Home International Norway’s red-green coalition wins elections

Norway’s red-green coalition wins elections


Oslo : Norway’s red-green coalition managed to buck recent political trends in the Scandinavian country and was returned to another four-year term in office, with more than half the votes counted late Monday.

Prime Minister Jens Stoltenberg’s red-green coalition was on 87 seats, sufficient to win a majority in the 169-seat legislature, according to Statistics Norway’s tally.

The 50-year-old Stoltenberg formed his coalition in 2005 and managed to secure a new four-year term for his Labour Party and its junior partners, the Centre Party and the Socialist Left Party.

The Labour Party remained the largest in Parliament and was projected to win 64 seats, up three seats from 2005.

The tallies suggested the Centre Party had gained one seat to 12 while the Socialist Left Party dropped four seats to 11.

It was the first time in 16 years a Norwegian government was returned to office.

“This will be an exciting night, a thriller,” Socialist Left Party leader Kristin Halvorsen, finance minister since 2005, said as she addressed party members.

Turnout was estimated at 69 per cent among the some 3.5 million eligible voters. Participation in 2005 was 77.4 percent.

The main challengers to the Stoltenberg-led coalition were the Progress Party of right-wing populist Siv Jensen and the conservative party led by Erna Solberg.

Solberg was credited with running a strong campaign, and saw her party gain some 3 percentage points to 17 percent.

“We have won the elections,” Solberg said as her party gained seven seats, but said she had also hoped for a new government.

However, the smaller Christian Democrats and Liberal Party lost support compared to 2005. Liberal Party leader Lars Sponheim said he would step down in the spring.
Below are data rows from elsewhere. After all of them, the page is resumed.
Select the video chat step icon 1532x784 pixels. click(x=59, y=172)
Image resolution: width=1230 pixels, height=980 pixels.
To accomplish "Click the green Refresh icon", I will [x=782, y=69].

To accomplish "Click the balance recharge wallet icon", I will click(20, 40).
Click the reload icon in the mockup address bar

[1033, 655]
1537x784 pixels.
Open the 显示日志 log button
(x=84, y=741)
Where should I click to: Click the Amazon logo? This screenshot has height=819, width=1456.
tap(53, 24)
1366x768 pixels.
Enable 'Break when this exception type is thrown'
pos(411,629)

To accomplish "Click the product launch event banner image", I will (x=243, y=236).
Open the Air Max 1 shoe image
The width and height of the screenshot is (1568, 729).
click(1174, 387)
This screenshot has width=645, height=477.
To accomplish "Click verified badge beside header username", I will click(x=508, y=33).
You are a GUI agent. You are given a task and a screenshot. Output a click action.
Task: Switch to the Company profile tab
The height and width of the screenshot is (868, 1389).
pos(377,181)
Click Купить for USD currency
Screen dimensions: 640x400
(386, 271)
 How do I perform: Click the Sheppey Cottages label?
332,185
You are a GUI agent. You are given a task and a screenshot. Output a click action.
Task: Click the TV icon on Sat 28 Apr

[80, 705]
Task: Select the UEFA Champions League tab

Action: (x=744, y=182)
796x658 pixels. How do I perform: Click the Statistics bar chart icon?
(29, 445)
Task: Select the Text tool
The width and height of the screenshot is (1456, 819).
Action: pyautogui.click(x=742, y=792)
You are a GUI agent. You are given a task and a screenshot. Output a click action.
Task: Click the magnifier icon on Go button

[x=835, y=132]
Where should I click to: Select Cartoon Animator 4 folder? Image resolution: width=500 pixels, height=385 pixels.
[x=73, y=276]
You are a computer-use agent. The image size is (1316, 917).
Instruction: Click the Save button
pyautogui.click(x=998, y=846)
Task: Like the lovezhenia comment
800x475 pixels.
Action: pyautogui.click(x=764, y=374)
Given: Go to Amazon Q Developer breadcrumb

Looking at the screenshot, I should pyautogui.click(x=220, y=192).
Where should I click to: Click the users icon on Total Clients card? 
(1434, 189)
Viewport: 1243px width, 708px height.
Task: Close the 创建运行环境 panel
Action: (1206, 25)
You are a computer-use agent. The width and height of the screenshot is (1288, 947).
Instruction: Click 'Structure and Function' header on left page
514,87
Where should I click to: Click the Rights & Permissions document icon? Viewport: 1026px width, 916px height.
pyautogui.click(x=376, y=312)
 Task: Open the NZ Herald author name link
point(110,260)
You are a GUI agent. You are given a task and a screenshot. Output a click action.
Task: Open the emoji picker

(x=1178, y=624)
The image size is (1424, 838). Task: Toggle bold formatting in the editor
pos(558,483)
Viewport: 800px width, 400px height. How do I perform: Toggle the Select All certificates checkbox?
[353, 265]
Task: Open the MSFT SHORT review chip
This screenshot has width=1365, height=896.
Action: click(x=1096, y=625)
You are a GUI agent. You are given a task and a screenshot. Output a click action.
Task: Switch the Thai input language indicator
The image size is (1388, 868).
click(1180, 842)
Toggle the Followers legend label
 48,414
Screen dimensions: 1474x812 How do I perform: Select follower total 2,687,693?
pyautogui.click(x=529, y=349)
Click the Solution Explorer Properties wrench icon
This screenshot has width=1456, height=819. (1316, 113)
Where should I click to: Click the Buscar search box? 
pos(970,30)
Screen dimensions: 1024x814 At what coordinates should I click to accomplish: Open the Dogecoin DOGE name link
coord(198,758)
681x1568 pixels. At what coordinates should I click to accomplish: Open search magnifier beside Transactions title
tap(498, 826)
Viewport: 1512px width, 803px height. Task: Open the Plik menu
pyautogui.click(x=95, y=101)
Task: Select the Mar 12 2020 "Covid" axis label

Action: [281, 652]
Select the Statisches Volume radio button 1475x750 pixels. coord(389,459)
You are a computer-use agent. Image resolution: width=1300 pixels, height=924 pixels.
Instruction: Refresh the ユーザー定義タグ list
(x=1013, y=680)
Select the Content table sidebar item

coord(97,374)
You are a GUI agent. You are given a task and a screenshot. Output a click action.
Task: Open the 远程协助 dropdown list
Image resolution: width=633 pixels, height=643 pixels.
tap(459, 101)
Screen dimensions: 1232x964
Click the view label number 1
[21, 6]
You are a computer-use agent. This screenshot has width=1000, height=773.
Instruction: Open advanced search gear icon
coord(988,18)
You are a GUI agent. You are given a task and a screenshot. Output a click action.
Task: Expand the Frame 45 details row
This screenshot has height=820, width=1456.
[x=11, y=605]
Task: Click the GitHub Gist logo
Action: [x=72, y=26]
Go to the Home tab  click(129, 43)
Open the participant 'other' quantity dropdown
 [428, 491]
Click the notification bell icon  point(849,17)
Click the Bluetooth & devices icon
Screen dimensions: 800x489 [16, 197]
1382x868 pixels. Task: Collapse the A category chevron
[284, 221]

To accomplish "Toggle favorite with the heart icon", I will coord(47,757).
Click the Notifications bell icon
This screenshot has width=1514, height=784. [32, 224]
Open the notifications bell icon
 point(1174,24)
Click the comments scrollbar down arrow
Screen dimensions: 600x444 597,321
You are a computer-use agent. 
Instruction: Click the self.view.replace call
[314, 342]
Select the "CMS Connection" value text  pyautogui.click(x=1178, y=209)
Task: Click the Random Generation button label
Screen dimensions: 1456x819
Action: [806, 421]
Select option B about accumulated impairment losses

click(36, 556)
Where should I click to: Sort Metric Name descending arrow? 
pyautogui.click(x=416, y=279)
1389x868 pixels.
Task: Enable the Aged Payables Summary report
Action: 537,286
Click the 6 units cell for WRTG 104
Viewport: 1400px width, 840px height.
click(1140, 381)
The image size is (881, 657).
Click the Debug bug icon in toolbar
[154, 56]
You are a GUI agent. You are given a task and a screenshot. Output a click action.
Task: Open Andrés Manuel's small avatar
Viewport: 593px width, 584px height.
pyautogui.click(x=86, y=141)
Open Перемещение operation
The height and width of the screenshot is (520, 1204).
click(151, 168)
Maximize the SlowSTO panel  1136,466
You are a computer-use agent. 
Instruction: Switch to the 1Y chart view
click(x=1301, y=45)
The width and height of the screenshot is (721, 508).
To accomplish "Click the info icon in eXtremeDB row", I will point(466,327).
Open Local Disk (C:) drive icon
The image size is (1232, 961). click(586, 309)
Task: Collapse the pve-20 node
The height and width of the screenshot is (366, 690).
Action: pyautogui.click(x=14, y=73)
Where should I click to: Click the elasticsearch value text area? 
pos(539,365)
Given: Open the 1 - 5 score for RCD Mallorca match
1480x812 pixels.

Both parties expressed reservations against the Progress Party’s calls for tighter immigration rules.

“I am proud the Progress Party made its best result ever,” Jensen said after the party secured its position as second strongest partyin Parliament with 40 seats, a gain of two.

She campaigned on tighter immigration rules and spending more of Norway’s oil wealth.

Main election issues included the size of social expenditures, especially on education, and whether oil and gas drilling should be allowed in sensitive areas off the north-western coast.